Q: Why is it important to supply malaria prevention kits in Tanzania and why isn’t there a vaccine?
Qureshi: The problems in creating a vaccine lies mainly in the science behind the malaria parasite itself; the parasite is extremely resistant and it changes its ways so that our bodies often cannot recognize it twice. It is relatively straightforward to make a vaccine on a given strain, but it will not be useful because the parasite mutates more rapidly than a vaccine can be made. Also, the parasite has 3 distinct stages in it’s life-cycle and relies on two hosts, which is a huge hurdle for scientists. One vaccine cannot come close to targeting all three stages at once. Even if a vaccine were to be made, distributing it will be tough; if it needs to be refrigerated, it’s difficult to get vaccines out to tropical areas without extra costs of keeping it cool, for instance.
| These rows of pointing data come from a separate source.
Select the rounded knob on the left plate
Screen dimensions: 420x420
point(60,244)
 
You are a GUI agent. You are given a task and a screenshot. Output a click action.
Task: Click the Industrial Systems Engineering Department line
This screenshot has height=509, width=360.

This year, the itinerary of speakers and TED videos included:
- “Public Health in the 21st Century: the Open-Source Outbreak” – Jennifer Gardy (alumni speaker, BCCDC, Globe and Mail)
- “Gender Quest” – Alexander Cannon (DMA student, School of Music)
- TED video (Dan Ariely)
- “On Perspectives of Global Nomads” – Azim Wazeer (4th year, Sauder School of Business, UBC Greek Life)
- ”The African Paradox” – Iris Amuto (4th year, Political Science, Woman’s and Gender Studies, UBC Africa Awareness)
- “Sharing Wonder” – Jennifer Kaban (Unclassified student, TRIUMF)
- TED video (Stefan Sagmeister)
- “Major Angst” – Camille Israel (4th year, Anthropology)
- “Malaria: How We Are Biting Back” – Nadine Qureshi (3rd year, Cell Biology and Genetics, Mission Against Malaria)
- “What Synthetic Biology Can Do For You” – Eric Ma (4th yr, Integrated Sciences, UBC iGEM)
- TED video (William Kamkwamba)
- TEDxTt 2008 update: “UBC Mix” & Wish Speaker introduction – Geoff Costeloe (5th year, Integrated Science, Political Science, UBC Mix)
- Wish Speaker: “Broken Mosaic: Challenging Canadian Diversity” – Tahira Ebrahim (4th year, Human Geography)
After the success of the event, it’s likely that these TEDxTerry Talks will become an annual event for many of the students in attendance. Perhaps they will be inspired to share some of their own projects that are making a difference on campus.